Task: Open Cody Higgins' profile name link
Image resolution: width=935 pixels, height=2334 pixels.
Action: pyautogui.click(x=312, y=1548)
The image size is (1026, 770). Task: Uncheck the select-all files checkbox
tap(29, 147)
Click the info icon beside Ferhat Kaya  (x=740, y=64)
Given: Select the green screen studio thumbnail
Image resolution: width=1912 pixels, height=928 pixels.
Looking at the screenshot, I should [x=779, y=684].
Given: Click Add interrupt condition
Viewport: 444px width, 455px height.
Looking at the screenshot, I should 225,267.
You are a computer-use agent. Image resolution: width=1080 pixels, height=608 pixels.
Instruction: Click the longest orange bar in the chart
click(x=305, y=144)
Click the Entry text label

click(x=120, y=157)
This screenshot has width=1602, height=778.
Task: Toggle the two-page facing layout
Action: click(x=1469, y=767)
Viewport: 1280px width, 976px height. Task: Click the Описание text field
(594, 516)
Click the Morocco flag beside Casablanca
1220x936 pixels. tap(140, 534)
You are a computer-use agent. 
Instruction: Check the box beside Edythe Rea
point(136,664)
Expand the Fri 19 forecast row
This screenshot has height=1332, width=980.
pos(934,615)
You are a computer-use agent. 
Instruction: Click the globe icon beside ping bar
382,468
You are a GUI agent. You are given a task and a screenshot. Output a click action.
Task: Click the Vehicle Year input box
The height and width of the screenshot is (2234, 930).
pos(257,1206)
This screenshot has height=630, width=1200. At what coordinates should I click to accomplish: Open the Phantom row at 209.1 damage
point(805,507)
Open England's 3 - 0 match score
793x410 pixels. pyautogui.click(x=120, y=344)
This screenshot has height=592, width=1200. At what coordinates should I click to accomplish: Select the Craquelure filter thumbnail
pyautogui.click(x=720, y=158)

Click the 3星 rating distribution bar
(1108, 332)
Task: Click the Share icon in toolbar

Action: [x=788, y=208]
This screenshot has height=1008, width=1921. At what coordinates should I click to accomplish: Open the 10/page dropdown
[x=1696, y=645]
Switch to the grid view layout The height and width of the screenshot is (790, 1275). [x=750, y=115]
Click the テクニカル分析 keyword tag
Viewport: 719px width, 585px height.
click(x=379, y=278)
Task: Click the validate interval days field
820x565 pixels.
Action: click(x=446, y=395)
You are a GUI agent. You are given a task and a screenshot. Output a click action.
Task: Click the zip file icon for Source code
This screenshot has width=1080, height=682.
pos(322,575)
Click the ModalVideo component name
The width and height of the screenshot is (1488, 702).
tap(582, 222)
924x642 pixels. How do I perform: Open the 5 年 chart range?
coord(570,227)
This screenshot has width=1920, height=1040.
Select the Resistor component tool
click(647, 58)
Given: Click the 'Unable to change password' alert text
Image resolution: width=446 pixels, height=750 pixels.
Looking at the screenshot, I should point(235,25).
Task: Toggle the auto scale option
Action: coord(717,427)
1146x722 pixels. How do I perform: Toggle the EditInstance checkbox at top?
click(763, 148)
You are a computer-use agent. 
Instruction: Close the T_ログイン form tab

§ What to do
From the entries above, copy every line containing the word "name".

§ Result below
Task: Open Cody Higgins' profile name link
Click the ModalVideo component name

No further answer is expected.